University of Cape Town

 

An International Conference convened by:

Dr Dmitry BONDAREV (Centre for the Study of Manuscript Cultures, University of Hamburg)
Dr Andrea BRIGAGLIA (CCI; Department of Religious Studies, UCT)
Prof Shamil JEPPIE (Tombouctou Manuscripts Project – HUMA, UCT)
Dr Mauro NOBILI (Department of Religious Studies/ Tombouctou Manuscripts Project – HUMA, UCT)

 

The conference features contributions by leading specialists in the field of Muslim manuscript cultures in sub-Saharan Africa. The papers cover different dimensions of manuscripts (materials, technologies, practices and communities involved in the production, commercialisation, circulation, preservation, and consumption) produced in sub-Saharan Africa, either in Arabic or in local languages written in the Arabic alphabet (ajami).

Africa has suffered, and still suffers, from many academic stereotypes.

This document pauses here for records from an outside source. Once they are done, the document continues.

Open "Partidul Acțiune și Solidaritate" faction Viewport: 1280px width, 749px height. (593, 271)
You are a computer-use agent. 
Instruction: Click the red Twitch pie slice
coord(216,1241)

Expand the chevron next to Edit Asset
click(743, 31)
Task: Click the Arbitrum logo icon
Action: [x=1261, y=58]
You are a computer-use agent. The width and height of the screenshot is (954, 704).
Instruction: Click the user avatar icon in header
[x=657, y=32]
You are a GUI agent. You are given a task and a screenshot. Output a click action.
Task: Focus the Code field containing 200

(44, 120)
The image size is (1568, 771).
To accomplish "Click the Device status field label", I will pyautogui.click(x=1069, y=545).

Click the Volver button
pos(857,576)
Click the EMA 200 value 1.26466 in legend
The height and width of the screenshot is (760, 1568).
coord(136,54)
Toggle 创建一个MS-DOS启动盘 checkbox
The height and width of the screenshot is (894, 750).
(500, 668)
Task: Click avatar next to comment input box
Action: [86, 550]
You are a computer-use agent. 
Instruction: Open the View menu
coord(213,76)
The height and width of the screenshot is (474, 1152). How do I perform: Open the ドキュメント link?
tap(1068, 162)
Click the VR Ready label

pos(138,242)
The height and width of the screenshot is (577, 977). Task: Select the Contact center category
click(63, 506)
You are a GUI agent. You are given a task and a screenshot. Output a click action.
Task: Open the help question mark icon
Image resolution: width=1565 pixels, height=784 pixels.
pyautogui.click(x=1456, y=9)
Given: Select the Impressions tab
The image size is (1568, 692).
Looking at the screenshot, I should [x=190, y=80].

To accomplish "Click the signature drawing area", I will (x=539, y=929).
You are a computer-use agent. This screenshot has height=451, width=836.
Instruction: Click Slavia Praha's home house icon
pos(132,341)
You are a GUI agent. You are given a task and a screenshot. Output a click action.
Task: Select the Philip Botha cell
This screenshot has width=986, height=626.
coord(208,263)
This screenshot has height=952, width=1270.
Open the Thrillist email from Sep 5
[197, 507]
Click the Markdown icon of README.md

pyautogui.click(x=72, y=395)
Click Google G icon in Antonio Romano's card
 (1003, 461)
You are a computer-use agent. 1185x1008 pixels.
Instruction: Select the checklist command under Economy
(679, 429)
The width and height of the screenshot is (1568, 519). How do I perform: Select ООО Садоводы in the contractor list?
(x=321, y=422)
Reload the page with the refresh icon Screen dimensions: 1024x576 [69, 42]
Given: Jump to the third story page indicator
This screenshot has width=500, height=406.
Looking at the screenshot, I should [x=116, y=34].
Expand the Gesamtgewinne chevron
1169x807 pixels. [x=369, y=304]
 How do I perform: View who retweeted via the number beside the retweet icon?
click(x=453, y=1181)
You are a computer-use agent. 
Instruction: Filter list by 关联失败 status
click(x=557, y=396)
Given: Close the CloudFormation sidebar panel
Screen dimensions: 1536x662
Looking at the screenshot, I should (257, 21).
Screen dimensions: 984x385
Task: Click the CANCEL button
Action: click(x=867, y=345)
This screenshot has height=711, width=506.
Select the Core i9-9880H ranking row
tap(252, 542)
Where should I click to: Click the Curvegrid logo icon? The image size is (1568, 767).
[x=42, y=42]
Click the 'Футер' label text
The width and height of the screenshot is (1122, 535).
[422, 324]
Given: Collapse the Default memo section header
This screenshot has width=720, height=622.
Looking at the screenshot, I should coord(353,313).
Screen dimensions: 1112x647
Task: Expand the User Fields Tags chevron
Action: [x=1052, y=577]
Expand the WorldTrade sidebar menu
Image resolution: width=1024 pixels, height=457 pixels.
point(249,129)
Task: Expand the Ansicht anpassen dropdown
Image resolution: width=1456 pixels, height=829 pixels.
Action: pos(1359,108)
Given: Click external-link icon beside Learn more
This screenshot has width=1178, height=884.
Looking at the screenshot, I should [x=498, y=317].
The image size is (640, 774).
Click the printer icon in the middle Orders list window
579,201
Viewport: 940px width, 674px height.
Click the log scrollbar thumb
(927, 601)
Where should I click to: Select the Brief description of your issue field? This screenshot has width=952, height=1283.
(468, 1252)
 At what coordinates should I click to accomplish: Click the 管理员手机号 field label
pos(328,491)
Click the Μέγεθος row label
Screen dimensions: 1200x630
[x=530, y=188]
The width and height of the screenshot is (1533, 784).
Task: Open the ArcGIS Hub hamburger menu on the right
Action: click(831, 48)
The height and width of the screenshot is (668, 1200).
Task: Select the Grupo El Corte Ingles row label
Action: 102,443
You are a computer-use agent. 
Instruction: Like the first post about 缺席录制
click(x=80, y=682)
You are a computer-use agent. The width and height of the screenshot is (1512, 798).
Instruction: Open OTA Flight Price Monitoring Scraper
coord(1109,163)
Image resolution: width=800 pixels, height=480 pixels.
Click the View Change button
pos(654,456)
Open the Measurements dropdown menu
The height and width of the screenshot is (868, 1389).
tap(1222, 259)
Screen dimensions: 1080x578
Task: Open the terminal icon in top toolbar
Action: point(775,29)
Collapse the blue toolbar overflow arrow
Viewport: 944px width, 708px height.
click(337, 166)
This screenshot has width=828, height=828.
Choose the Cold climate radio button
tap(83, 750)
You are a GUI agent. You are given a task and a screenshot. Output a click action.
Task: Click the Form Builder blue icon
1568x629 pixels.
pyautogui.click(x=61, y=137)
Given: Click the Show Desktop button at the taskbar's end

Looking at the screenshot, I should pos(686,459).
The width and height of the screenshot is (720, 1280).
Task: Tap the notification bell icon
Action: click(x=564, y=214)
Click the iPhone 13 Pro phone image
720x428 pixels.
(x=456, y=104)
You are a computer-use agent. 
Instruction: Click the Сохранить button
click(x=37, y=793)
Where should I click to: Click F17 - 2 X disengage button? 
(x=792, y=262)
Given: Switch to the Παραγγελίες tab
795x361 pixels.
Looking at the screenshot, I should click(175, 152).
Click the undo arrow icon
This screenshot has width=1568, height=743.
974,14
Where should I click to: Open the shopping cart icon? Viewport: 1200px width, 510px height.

For a long time, it has been deprived of its past by the assumption that there was no history in Africa before the arrival of the Europeans (Hugh R.  Trevor-Roper 1963). With the struggle for independence in the 1950s-1960s, historians – both local and foreign – undertook to return to Africa its past. However, they did it by developing an approach that was almost exclusively based on orality (Vansina 1964). During the last two decades, the (re-)discovery of thousands of manuscripts in different regions of the continent has compelled scholars to abandon the equation Africa = orality and legitimately assigned to the continent the status of a civilization of written literacy. This new interest is confirmed by recent publications such as the multi-volume encyclopaedic work The Arabic Literature of Africa (John O. Hunwick et al., 1995-).

Most of the existing studies mainly aim at serving literary and historical purposes, and focus only on the textual dimension of the manuscripts. However, the manuscript is not only ‘intellectual content’. In a recent essay in the collection The Trans-Saharan Book Trade: Manuscript Culture, Arabic Literacy and Intellectual History in Muslim Africa (Krätli & Lydon 2011), Graziano Krätli refers to the “dual nature [of the manuscript]… container and content, medium and message, at one and the same time. This is represented by the difference between embodied and embedded knowledge, the former pertaining specifically to the content – the object of embodiment –, while the latter involves more intimately the container as a material, technological, economic and cultural object”.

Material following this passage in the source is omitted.